- Founders: Din Mohammad Andar (Ghazni) Mohammad Jan Khan (Maidan Wardak) Mir Bacha Khan (Kohistan) Ghulam Haidar Khan Charkhi (Logar) Mohammad Usman Khan (Tagab)
- Leader: Mohammad Musa Khan
- Founded: Second Anglo-Afghan War
- Dates active: 1879–1881
- Dissolved: 1881
- Country: Emirate of Afghanistan
- Allegiance: Mohammad Yaqub Khan

= National Party (Afghanistan) =

The National Party, sometimes known as the Ghazni Party according to British reports, was a significant political party and a loyalist militant organization in Afghanistan that rose throughout the Second Anglo-Afghan War in opposition to the British invasion of Afghanistan, and to restore the former deposed Emir Mohammad Yaqub Khan. Although Mohammad Musa Khan was proclaimed emir following the former's deposition, real authority was exercised de facto by leading commanders of this party. Musa Khan, being only 11 years of age, did not actively participate in governance, as his leadership decisions were effectively made by his following advisors.

== Background ==
Following the outbreak of the Second Anglo-Afghan War on 21 November 1879 and the natural death of former Emir Sher Ali Khan, the latter's son Mohammad Yaqub Khan was proclaimed as Emir in Kabul, and decided to initiate a peace treaty with the British to put an end to the war. However, this was later reversed following the anger of Afghan rebels who had felt that such an action brought humiliation to the country's name, and would not accept a feudatory of the British Crown.

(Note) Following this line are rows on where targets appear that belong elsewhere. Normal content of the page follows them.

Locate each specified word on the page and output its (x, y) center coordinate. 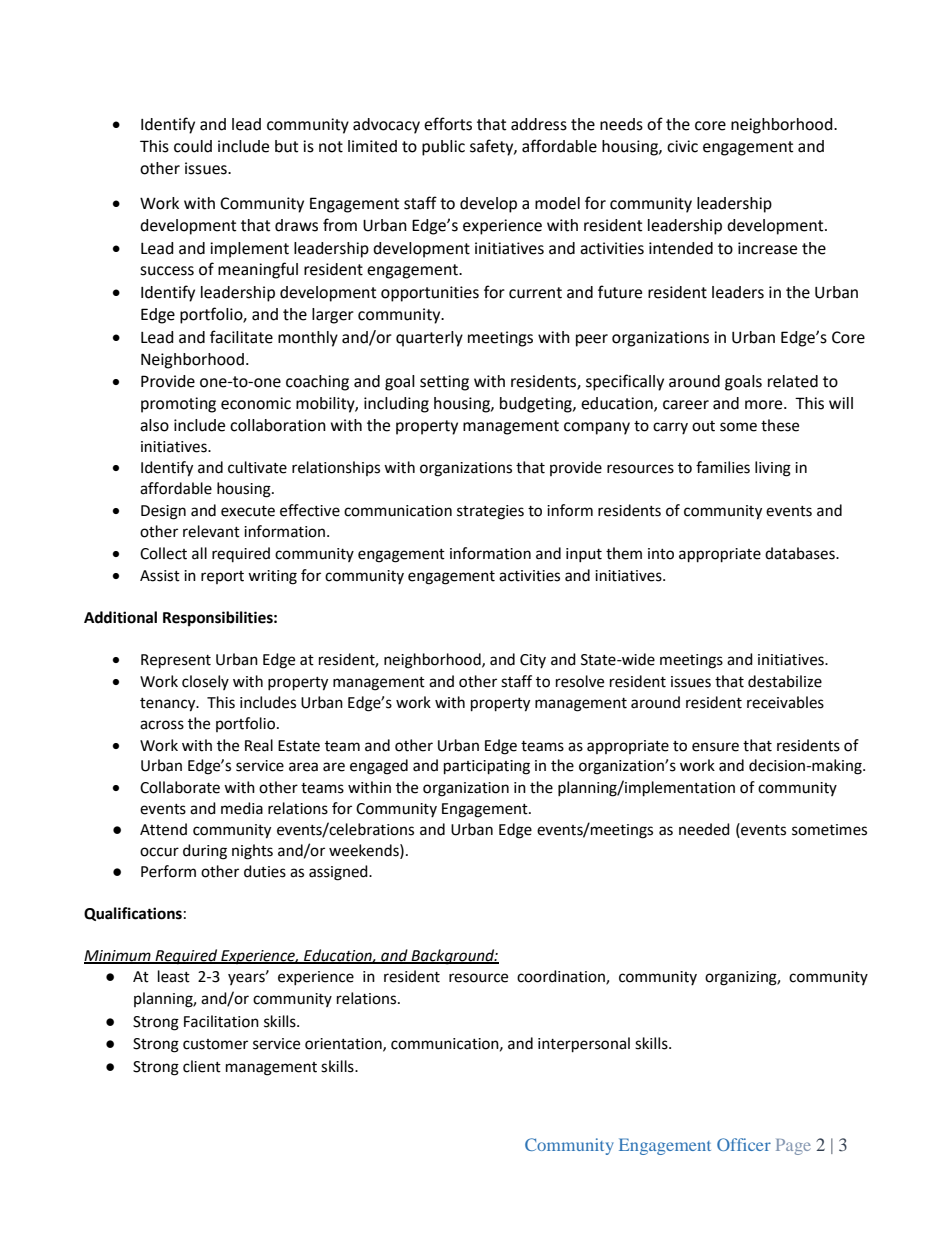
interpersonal (584, 1045)
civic (682, 146)
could (193, 146)
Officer (744, 1144)
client (202, 1066)
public (443, 148)
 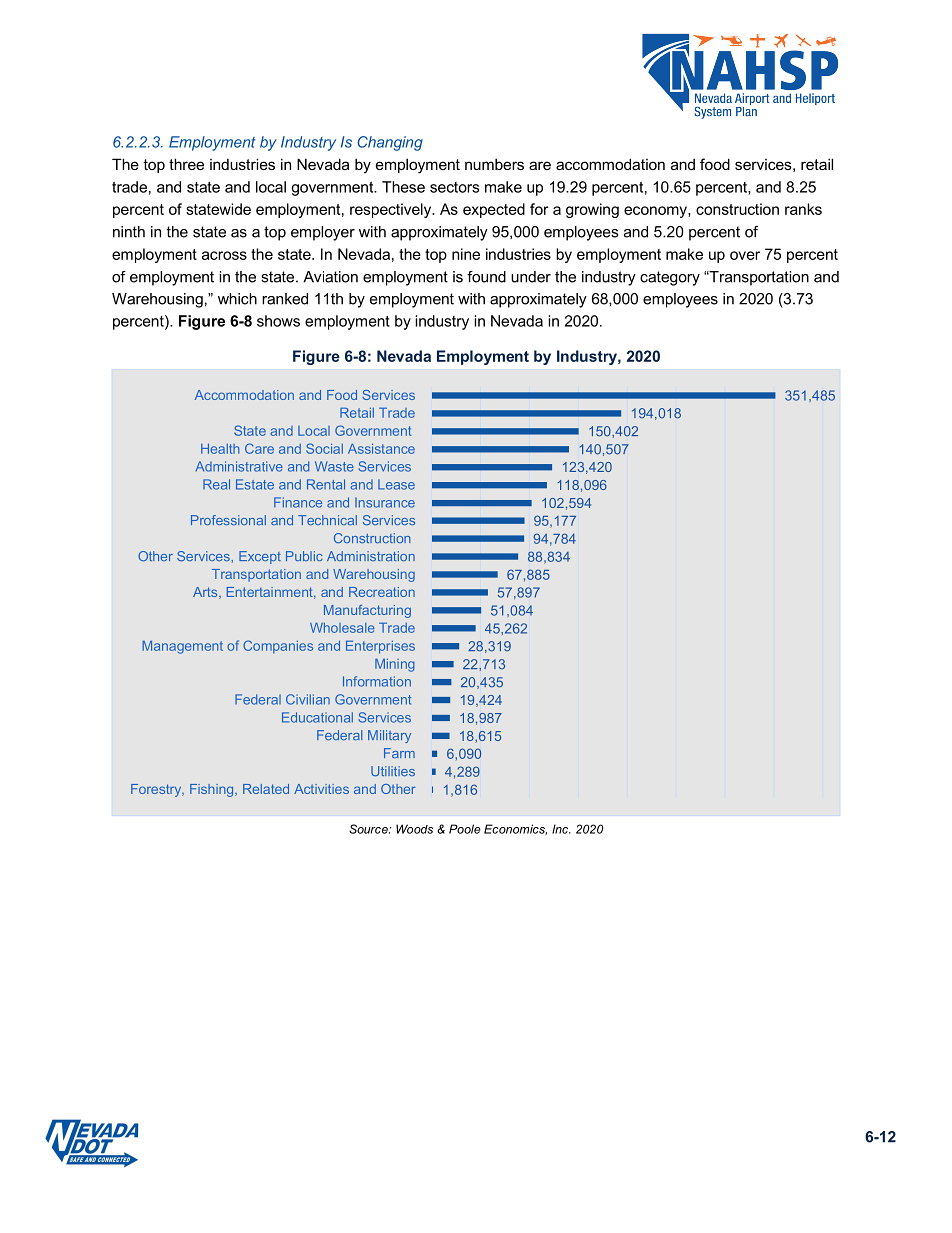 What do you see at coordinates (803, 209) in the image?
I see `ranks` at bounding box center [803, 209].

Mohammad Yaqub's rebels later stormed the British residency in Kabul, killing 75 British-Indian soldiers in action. This later angered the British, leading them to depose Mohammad Yaqub Khan, and later ultimately led to a British occupation of Kabul.

== Foundation ==
The National Party was then created after the deposition of Mohammad Yaqub Khan, represented by several leaders of equal status that involved rebels from different parts of Afghanistan that initiated a national uprising altogether, featuring Mohammad Musa Khan, the former's son and successor, and de jure Emir of Afghanistan, with the guidance and supervision of Din Mohammad Andar.

== Decline ==
Following Abdur Rahman Khan's accession to the Afghan throne and complete British withdrawal from Afghanistan by April 1881, the National Party dissolved.